BEGIN

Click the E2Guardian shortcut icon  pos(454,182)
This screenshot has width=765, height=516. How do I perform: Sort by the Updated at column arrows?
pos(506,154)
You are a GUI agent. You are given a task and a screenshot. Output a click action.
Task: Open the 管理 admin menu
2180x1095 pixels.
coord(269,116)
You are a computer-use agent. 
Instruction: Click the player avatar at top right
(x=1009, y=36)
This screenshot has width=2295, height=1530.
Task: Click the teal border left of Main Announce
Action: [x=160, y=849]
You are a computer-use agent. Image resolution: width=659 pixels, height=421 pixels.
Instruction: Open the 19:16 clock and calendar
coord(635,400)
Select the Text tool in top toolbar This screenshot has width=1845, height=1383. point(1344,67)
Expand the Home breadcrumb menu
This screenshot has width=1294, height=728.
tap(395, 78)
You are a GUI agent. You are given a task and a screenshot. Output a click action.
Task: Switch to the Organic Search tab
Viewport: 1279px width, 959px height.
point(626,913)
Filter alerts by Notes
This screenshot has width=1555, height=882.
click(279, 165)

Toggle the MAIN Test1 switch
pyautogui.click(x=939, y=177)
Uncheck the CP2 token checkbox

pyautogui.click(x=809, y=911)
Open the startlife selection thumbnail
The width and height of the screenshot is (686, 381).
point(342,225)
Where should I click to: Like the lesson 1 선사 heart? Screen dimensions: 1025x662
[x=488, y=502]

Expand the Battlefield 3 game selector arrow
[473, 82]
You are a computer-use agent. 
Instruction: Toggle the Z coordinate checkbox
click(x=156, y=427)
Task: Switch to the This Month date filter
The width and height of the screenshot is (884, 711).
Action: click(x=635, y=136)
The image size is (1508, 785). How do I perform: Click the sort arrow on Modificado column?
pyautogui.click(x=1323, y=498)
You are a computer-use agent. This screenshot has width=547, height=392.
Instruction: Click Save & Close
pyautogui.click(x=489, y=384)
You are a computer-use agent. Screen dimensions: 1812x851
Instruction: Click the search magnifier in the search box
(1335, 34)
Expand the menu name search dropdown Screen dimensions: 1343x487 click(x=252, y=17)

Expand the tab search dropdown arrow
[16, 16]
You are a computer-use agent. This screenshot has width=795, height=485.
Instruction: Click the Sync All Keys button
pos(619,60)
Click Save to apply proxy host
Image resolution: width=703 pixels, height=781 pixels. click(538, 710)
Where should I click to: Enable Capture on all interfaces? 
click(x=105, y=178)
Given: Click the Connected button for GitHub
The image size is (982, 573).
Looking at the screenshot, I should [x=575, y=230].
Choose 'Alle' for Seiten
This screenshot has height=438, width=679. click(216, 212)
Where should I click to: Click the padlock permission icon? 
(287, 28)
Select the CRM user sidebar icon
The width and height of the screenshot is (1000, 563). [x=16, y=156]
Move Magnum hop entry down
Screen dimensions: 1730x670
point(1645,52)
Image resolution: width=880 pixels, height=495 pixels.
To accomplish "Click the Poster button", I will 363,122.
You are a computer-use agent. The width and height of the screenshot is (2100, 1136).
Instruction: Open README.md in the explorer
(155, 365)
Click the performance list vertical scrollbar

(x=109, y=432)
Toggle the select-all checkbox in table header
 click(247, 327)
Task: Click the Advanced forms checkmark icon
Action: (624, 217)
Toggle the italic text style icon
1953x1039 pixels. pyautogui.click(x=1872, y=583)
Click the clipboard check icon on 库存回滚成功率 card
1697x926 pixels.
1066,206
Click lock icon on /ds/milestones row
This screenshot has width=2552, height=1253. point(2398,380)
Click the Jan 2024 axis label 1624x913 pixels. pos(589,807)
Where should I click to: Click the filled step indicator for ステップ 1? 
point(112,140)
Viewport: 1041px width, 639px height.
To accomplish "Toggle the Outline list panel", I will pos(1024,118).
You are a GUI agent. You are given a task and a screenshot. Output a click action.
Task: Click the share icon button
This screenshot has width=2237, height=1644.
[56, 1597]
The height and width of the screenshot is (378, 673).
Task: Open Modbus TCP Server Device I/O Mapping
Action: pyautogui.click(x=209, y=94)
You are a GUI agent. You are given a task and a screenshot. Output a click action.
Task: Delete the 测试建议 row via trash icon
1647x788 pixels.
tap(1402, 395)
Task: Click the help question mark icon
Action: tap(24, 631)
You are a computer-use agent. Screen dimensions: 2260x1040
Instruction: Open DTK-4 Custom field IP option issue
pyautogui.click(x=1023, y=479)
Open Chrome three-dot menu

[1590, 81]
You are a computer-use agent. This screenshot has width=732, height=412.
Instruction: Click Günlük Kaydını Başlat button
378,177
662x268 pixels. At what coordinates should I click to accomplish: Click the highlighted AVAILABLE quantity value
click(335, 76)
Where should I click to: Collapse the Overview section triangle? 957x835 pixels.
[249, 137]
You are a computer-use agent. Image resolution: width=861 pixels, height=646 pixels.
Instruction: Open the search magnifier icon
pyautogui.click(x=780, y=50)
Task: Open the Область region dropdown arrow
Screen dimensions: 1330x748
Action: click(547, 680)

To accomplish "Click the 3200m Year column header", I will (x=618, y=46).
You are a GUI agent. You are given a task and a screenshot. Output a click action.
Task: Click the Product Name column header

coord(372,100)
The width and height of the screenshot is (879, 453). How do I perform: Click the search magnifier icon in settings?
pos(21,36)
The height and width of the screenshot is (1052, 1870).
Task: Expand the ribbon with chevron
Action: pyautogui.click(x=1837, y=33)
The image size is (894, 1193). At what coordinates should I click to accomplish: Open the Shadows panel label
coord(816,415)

END

### How to complete this task
In the listing above, find the line with "Choose 'Alle' for Seiten" and the line with "You are a computer-use agent. The"; output exactly those lines and all lines between them.

### Exercise output
Choose 'Alle' for Seiten
This screenshot has height=438, width=679. click(216, 212)
Where should I click to: Click the padlock permission icon? 
(287, 28)
Select the CRM user sidebar icon
The width and height of the screenshot is (1000, 563). [x=16, y=156]
Move Magnum hop entry down
Screen dimensions: 1730x670
point(1645,52)
Image resolution: width=880 pixels, height=495 pixels.
To accomplish "Click the Poster button", I will 363,122.
You are a computer-use agent. The width and height of the screenshot is (2100, 1136).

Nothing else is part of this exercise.